Jouera, jouera pas les quarts du Mondial? La France du rugby est suspendue depuis deux semaines à l’évolution de la blessure au visage du capitaine des Bleus Antoine Dupont et fait un peu mieux connaissance avec la chirurgie maxillo-faciale, une spécialité médicale relativement méconnue.

Le hasard a voulu que le congrès annuel de la Société française de stomatologie, chirurgie maxillo-faciale et chirurgie orale se tienne cette semaine à Toulouse.

Dans la capitale du rugby, où le professeur Frédéric Lauwers, président de cette société, a opéré le 22 septembre le demi de mêlée international du Stade toulousain, victime la veille d’une fracture maxillo-zygomatique lors d’un match contre la Namibie. 

Alors, entre conférences et ateliers sur la féminisation faciale ou la marsupialisation du conduit submandibulaire, il est forcément un peu question de ballon ovale parmi les centaines de spécialistes réunis depuis mercredi au centre des congrès Pierre-Baudis.

« Le trauma d’Antoine Dupont a permis de mettre un peu plus à l’honneur et en valeur notre spécialité », dit à l’AFP le docteur Céline Dekeister, qui évolue dans le même service toulousain que le Pr Lauwers, un praticien « internationalement reconnu ».

Située « au carrefour de nombreuses spécialités » (ORL, ophtalmologie, chirurgie plastique…), la chirurgie maxillo-faciale, reconnaît-elle, est « un peu intimiste » et « pas très connue », du fait notamment de son histoire assez récente.

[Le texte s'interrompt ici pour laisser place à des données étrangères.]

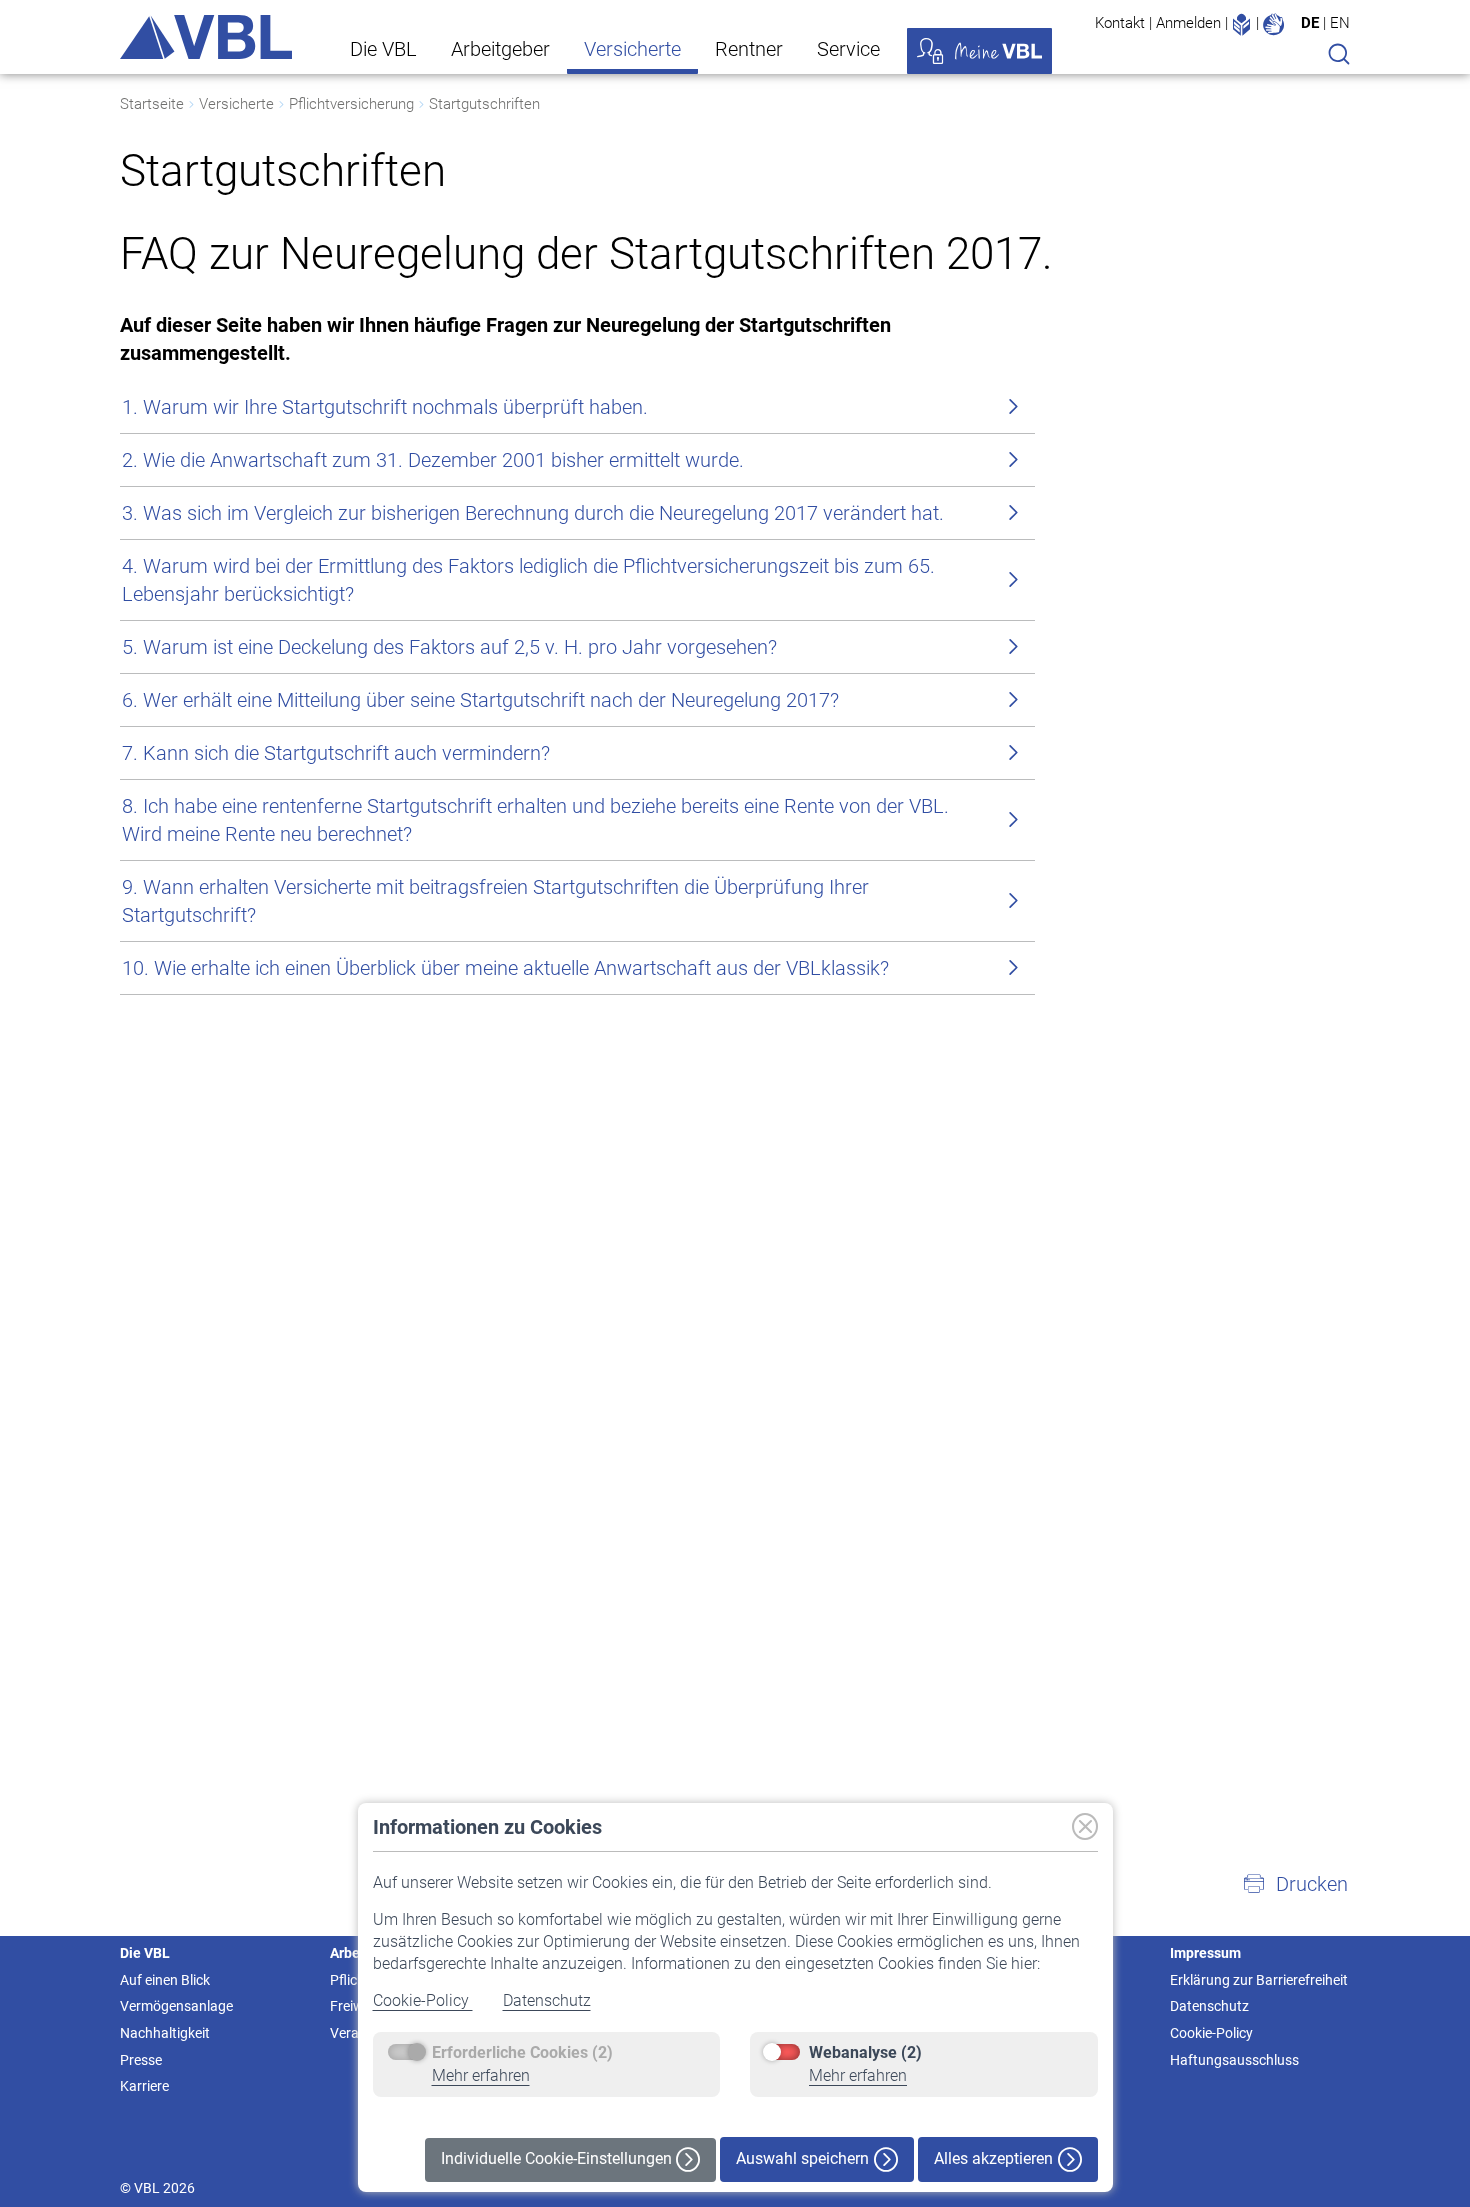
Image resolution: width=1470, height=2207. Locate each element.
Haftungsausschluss (1234, 2060)
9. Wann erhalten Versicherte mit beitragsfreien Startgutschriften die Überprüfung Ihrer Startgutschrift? (495, 901)
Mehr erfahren (481, 2075)
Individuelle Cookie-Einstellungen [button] (558, 2158)
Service (848, 49)
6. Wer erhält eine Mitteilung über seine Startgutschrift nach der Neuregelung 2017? (480, 700)
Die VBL (383, 49)
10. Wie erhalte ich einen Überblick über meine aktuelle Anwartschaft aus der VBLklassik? (505, 968)
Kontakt (1120, 23)
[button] (1295, 1884)
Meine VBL (979, 51)
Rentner (749, 49)
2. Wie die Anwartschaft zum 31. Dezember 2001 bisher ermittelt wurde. (433, 460)
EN (1340, 23)
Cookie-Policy (423, 2000)
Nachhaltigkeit (165, 2033)
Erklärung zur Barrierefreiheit (1259, 1980)
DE (1310, 23)
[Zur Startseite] (206, 37)
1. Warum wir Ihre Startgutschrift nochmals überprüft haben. (385, 407)
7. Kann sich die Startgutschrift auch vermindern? (336, 753)
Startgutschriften (484, 104)
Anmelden (1188, 23)
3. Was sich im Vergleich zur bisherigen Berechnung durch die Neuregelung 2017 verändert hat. (533, 513)
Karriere (144, 2086)
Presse (141, 2060)
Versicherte (632, 49)
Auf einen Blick (165, 1980)
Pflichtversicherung (351, 104)
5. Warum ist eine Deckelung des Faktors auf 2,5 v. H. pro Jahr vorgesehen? (449, 647)
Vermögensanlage (176, 2006)
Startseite (152, 104)
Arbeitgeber (500, 49)
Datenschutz (547, 2000)
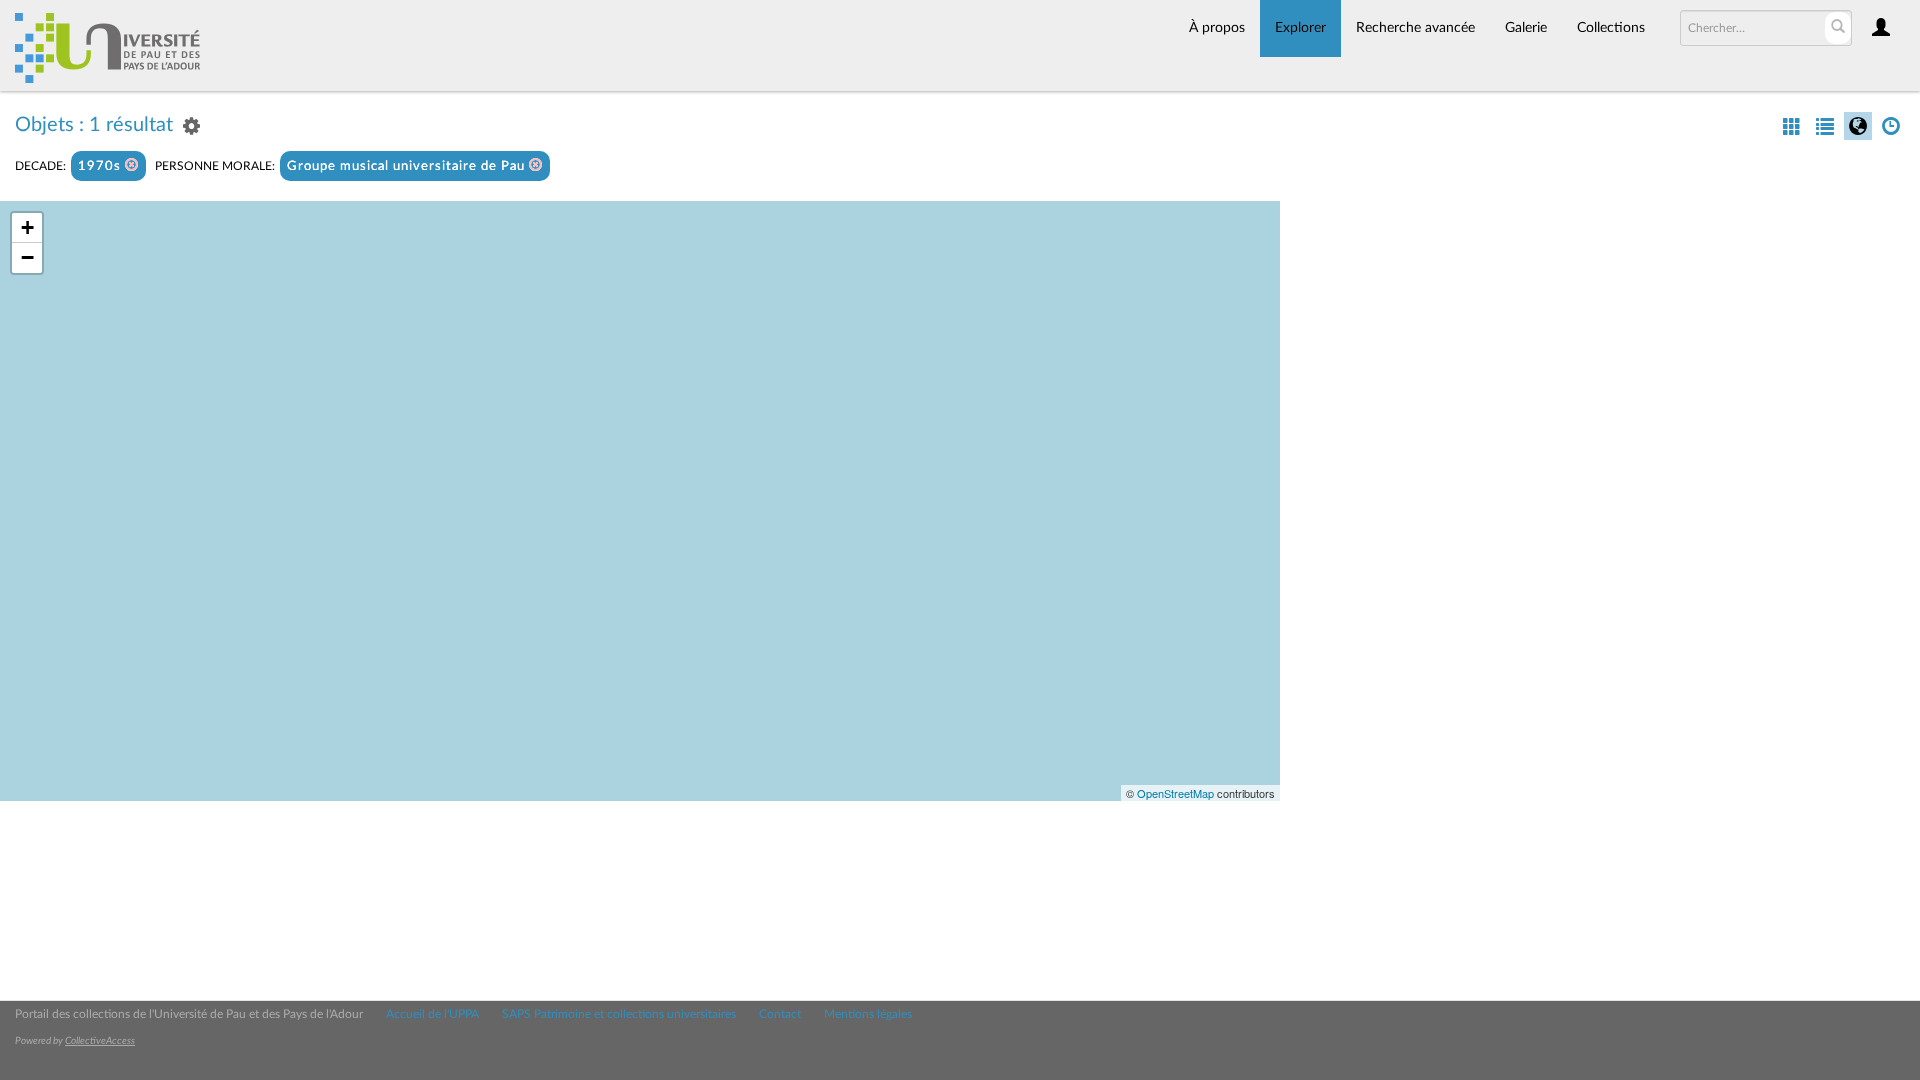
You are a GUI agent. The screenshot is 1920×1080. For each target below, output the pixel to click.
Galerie (1526, 28)
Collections (1611, 28)
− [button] (27, 257)
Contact (780, 1014)
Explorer (1300, 28)
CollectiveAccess (100, 1041)
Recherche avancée (1415, 28)
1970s (101, 166)
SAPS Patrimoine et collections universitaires (619, 1014)
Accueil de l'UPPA (432, 1014)
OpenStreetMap (1175, 793)
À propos (1217, 28)
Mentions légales (868, 1014)
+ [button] (27, 227)
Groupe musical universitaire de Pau (408, 166)
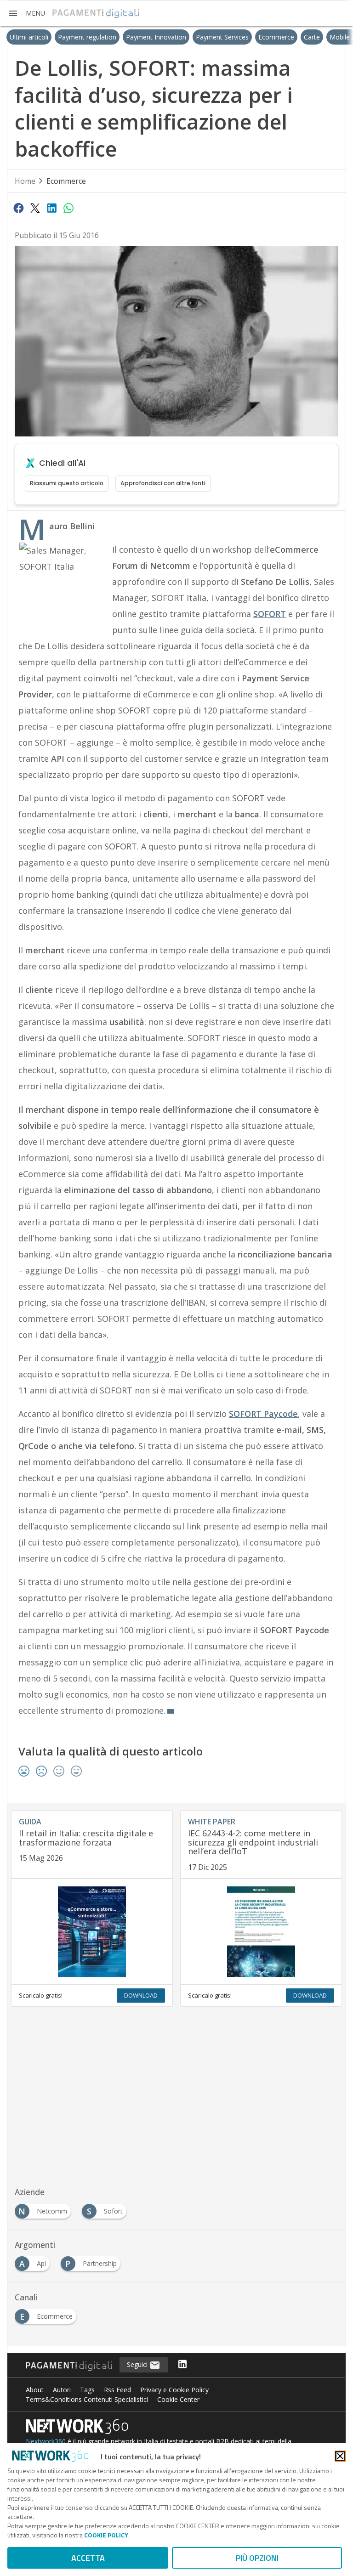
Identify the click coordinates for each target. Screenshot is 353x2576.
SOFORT (269, 613)
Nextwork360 (46, 2441)
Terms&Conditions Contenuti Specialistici (87, 2399)
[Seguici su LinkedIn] (182, 2365)
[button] (26, 13)
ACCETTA (88, 2558)
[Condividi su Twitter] (35, 207)
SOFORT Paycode (263, 1413)
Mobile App (326, 37)
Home (25, 181)
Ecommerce (256, 37)
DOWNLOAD (141, 1995)
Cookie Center (178, 2399)
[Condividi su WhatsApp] (68, 207)
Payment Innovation (136, 37)
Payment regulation (67, 37)
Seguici (138, 2364)
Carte (292, 37)
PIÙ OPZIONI (257, 2558)
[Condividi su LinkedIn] (52, 207)
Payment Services (202, 37)
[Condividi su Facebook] (18, 207)
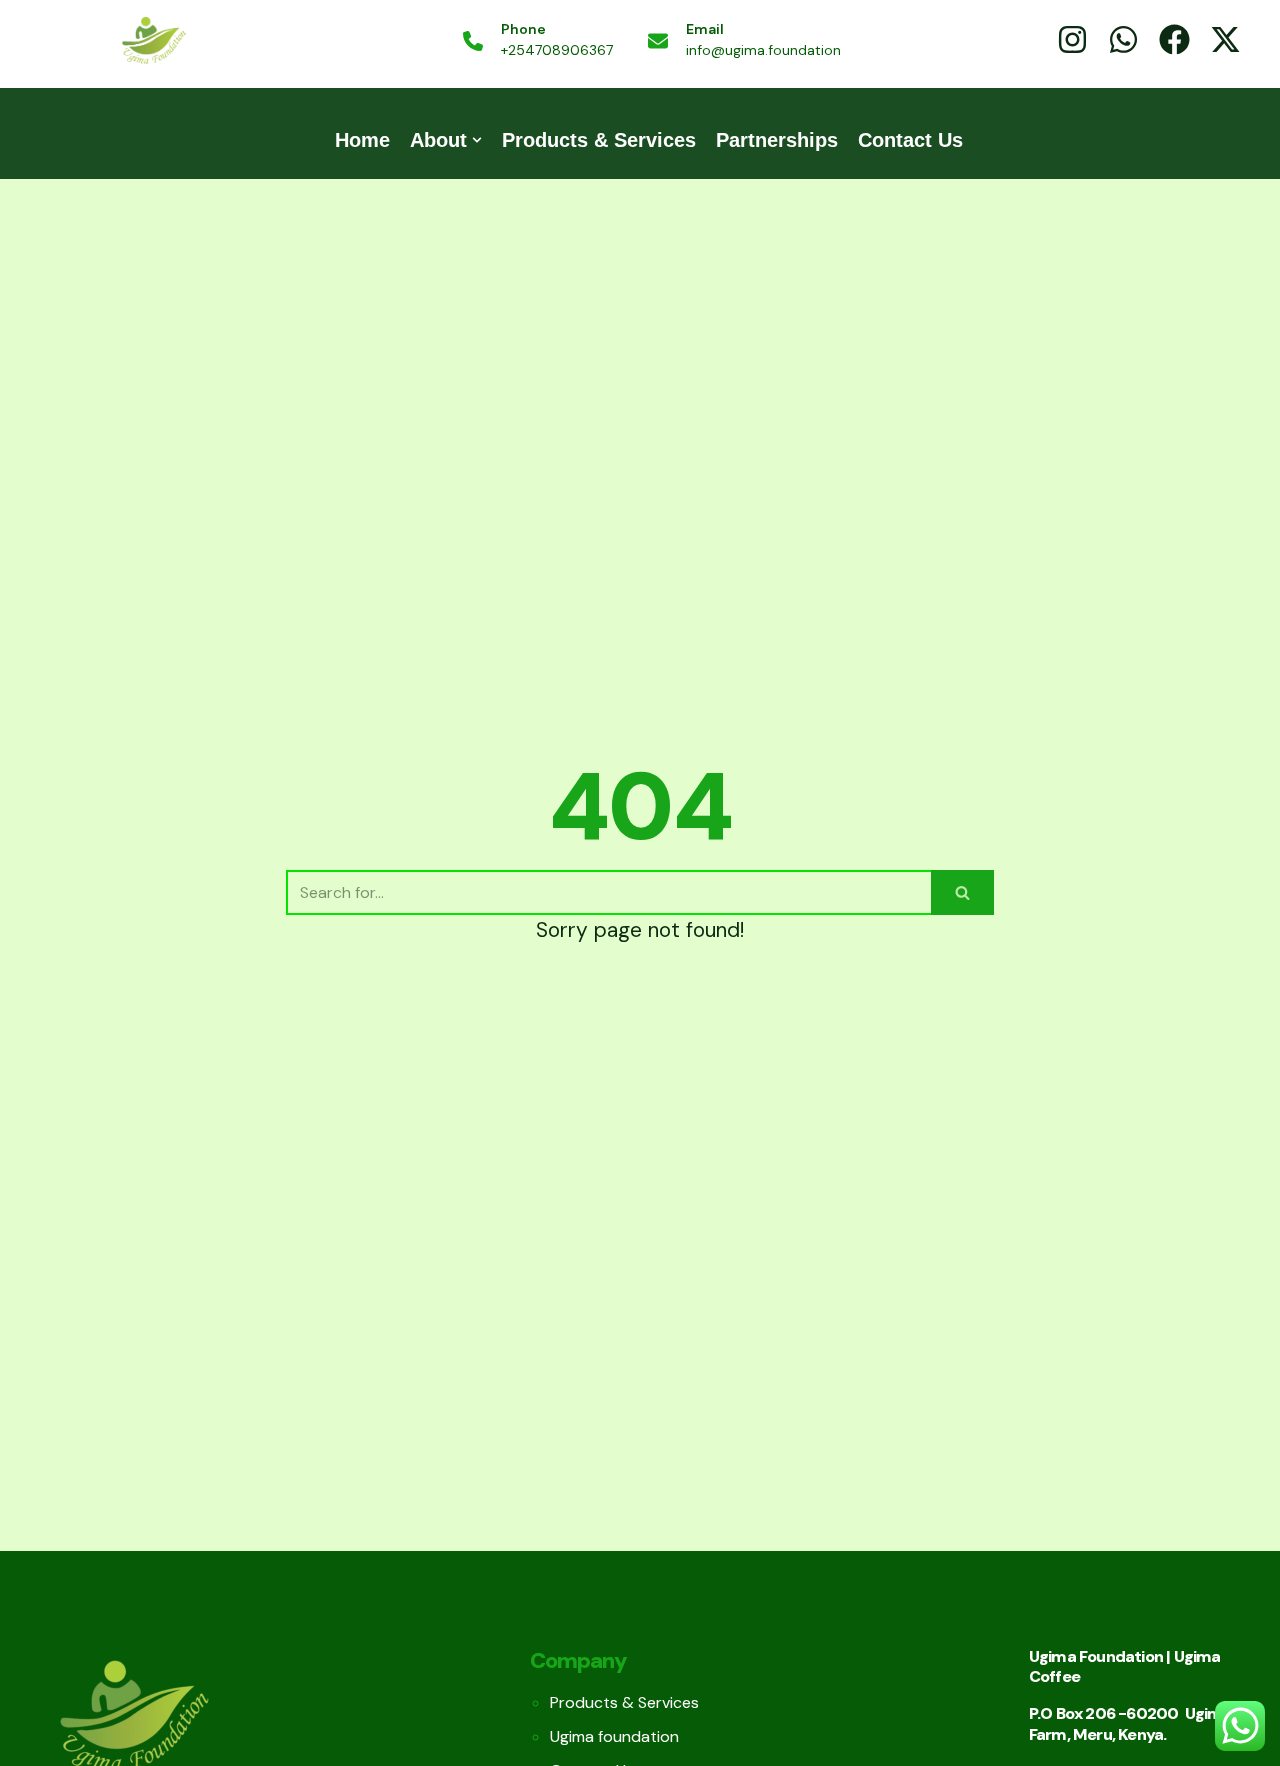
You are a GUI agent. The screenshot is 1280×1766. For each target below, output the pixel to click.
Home (362, 140)
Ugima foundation (614, 1736)
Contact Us (910, 140)
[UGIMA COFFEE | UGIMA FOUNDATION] (153, 41)
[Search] (962, 892)
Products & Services (599, 140)
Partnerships (777, 140)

Elle a commencé à se structurer avec les « gueules cassées » de la Première Guerre mondiale. Ces soldats défigurés auxquels il fallait redonner un visage, remplacés aujourd’hui dans les blocs opératoires par différents types d’accidentés.

« Quand j’ai commencé l’internat, il y a plus de 25 ans, c’était avant tout les accidents de voiture. Il n’y avait pas encore les pare-brises qui s’émiettent », se souvient le Dr Dekeister.

Rixes et agressions lui fournissent désormais le gros de son travail, devant le sport – principalement le rugby à Toulouse – et les accidents de la route, de trottinette et de vélo.

– Une « fracture banale » –

« La traumatologie est l’essence de notre métier, nous sommes nés avec les gueules cassées, mais elle n’en représente qu’une partie », souligne le docteur Hélios Bertin, du CHU de Nantes. 

« La cancérologie, la chirurgie plastique, la stomatologie… », égrène-t-il, sont d’autres composantes d’une spécialité déjà mise en lumière, avant Dupont, par les attentats de Paris de novembre 2015, à travers notamment la chirurgienne Chloé Bertolus, personnage central du livre « Le Lambeau » de Philippe Lançon.

« La fracture, banale, d’un joueur de rugby ne présente à nos yeux aucun intérêt particulier », tranche le professeur Bernard Devauchelle. « Beaucoup d’autres sujets d’actualité, comme le harcèlement que peuvent subir des jeunes porteurs de disgrâces du visage, nous semblent beaucoup plus importants que la fracture du zygoma de Monsieur Dupont ».

Cette figure de la spécialité a conduit en 2005 au centre hospitalier d’Amiens la première greffe partielle du visage (nez, lèvres, menton) au monde sur une femme défigurée par son chien.

« Le visage est la partie de notre corps qui est exposée au regard de l’autre », témoigne le professeur. « Il peut être mal formé, traumatisé, disgracieux, porteur de tumeurs… Il a en plus la spécificité de concentrer les organes sensoriels. C’est ce qui rend cette chirurgie absolument magnifique ».

Du réparateur des « gueules cassées » Hippolyte Morestin au pionnier de la chirurgie cranio-faciale Paul Tessier, la France, rappelle-t-il, a toujours été à la pointe mondialement dans le domaine. Comme Antoine Dupont avec un ballon.